Could you copy exactly the lines from the one containing "The width and" through the last line of the records below, leaving out any pictures?
***** RECORDS SUPPLIED
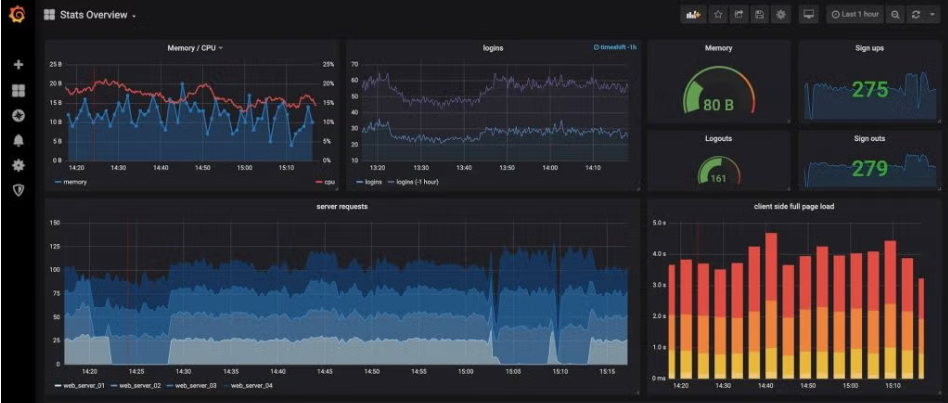Image resolution: width=948 pixels, height=403 pixels.
Task: Click the Add panel toolbar icon
Action: point(691,15)
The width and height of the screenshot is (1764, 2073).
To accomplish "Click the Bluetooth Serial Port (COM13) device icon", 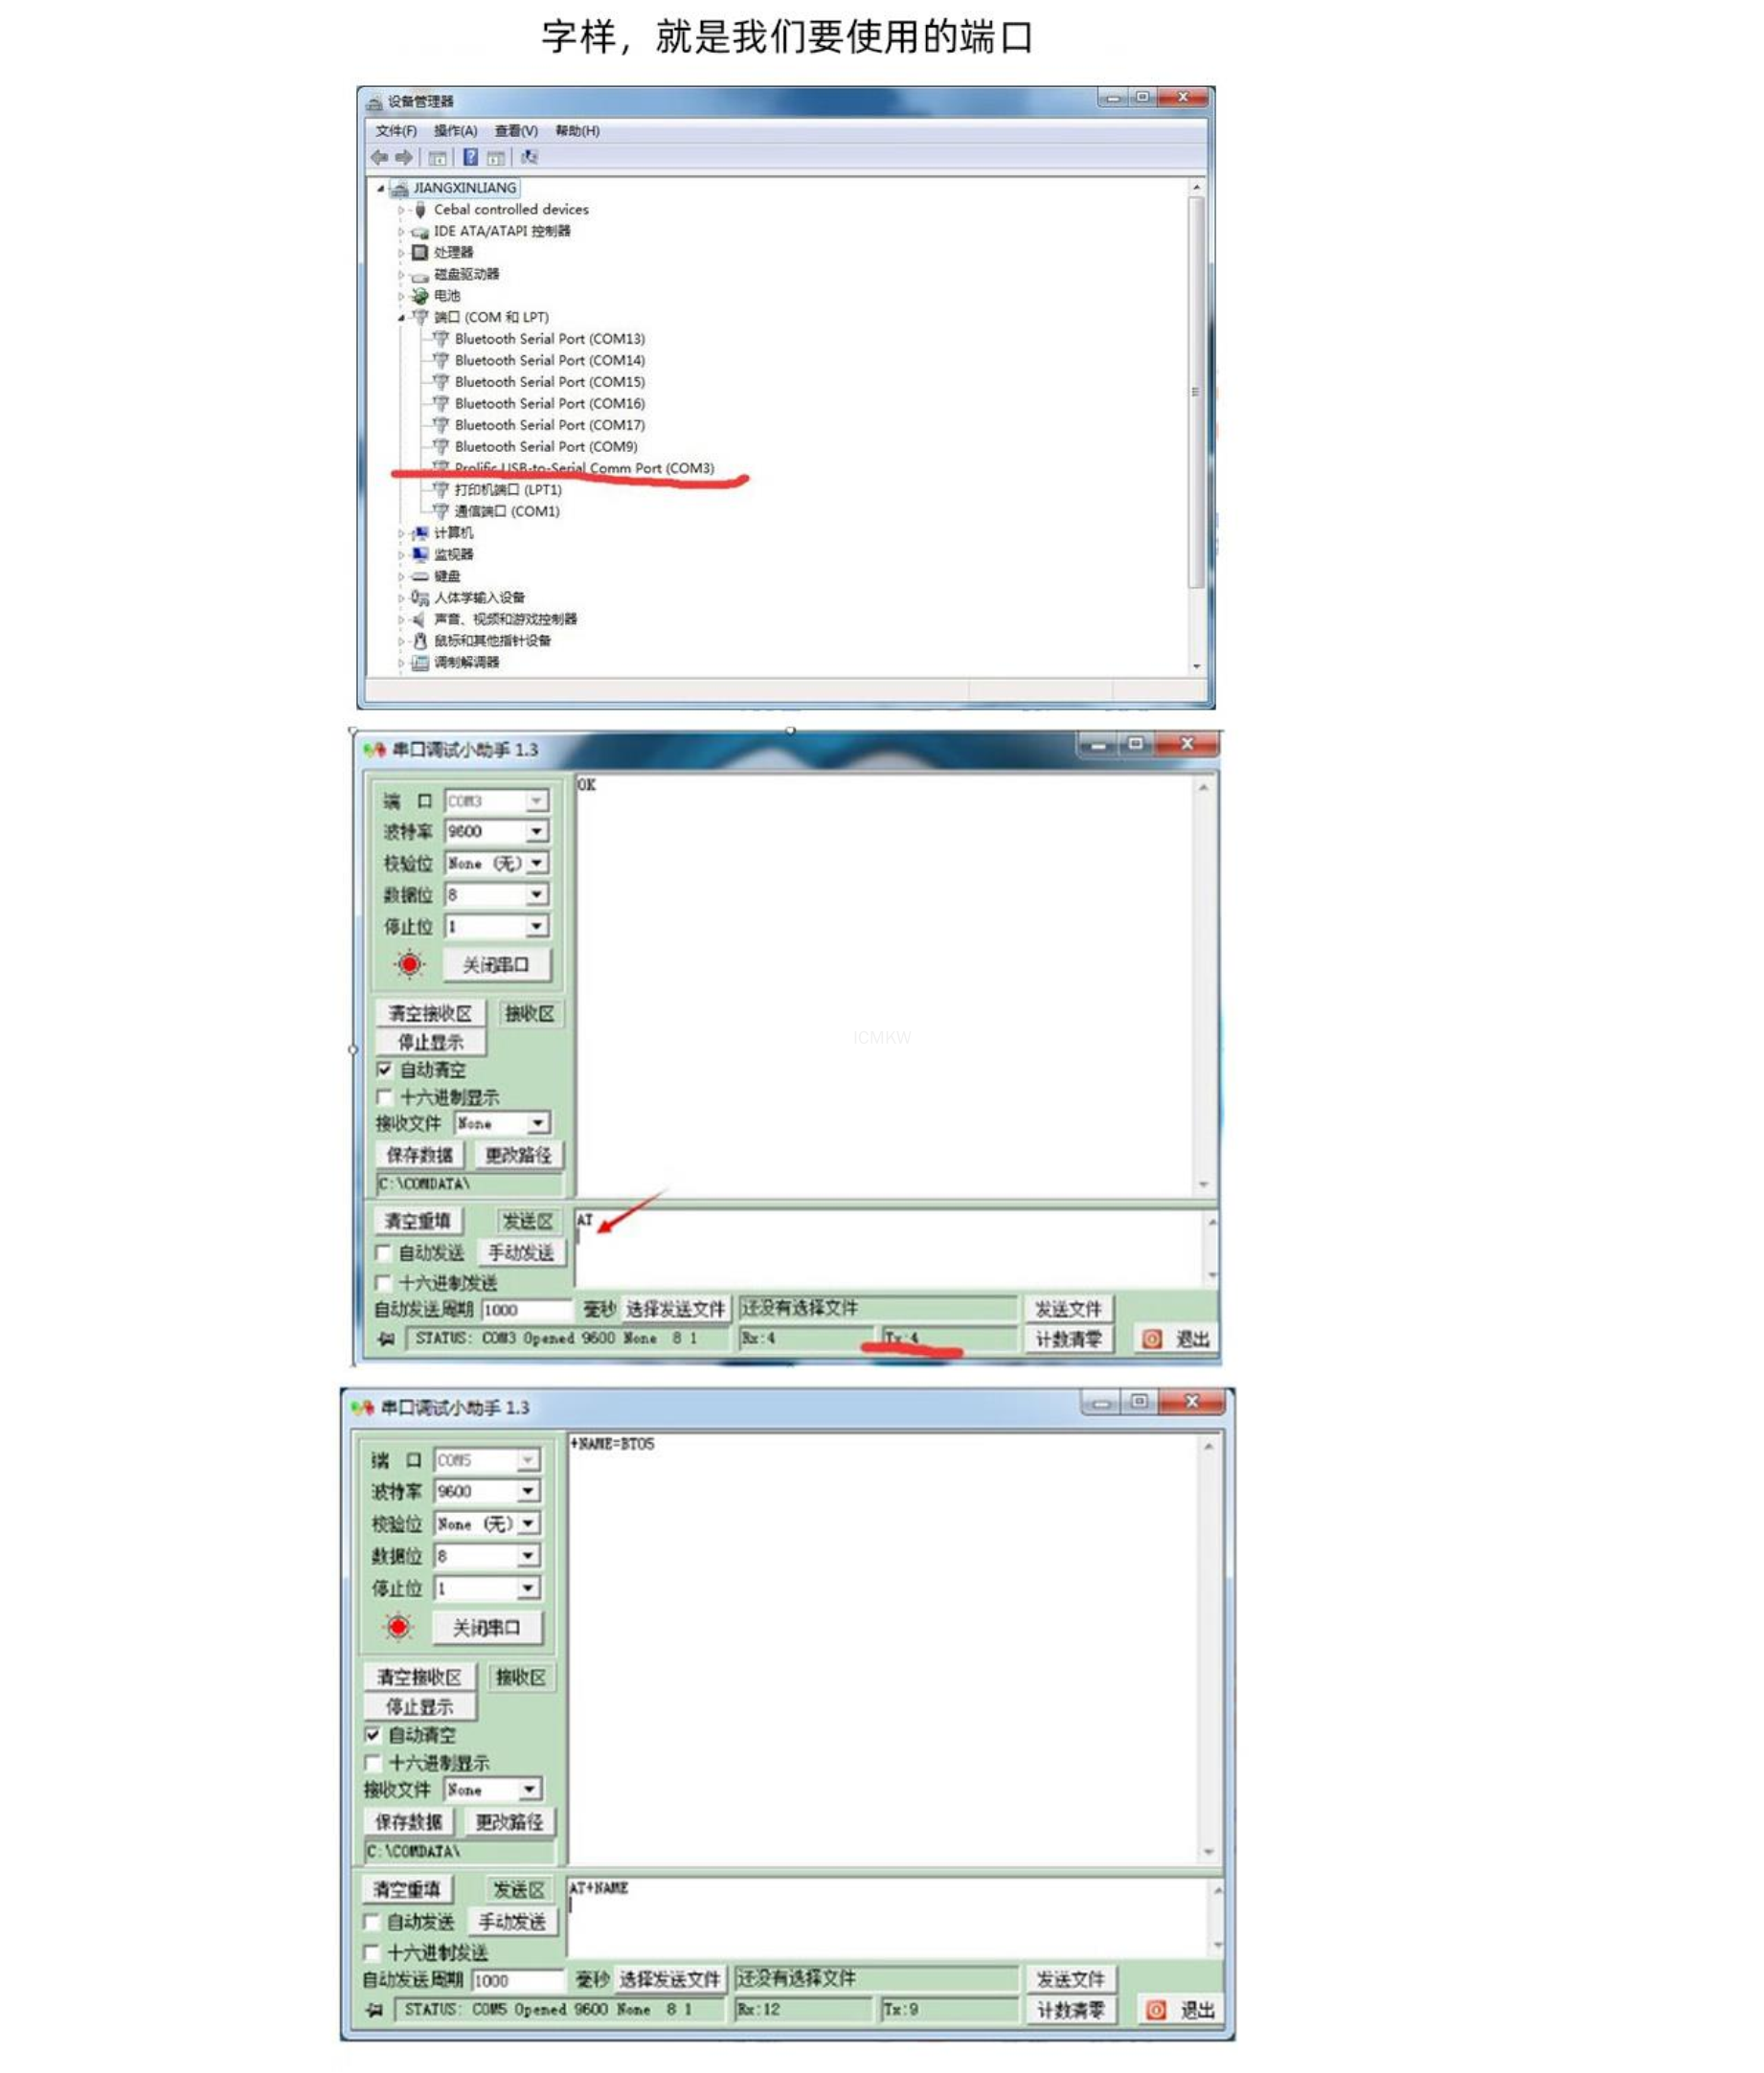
**********
• **TASK SOLUTION**
The width and height of the screenshot is (1764, 2073).
To accomplish "Click the Bluetooth Serial Port (COM13) device icon", 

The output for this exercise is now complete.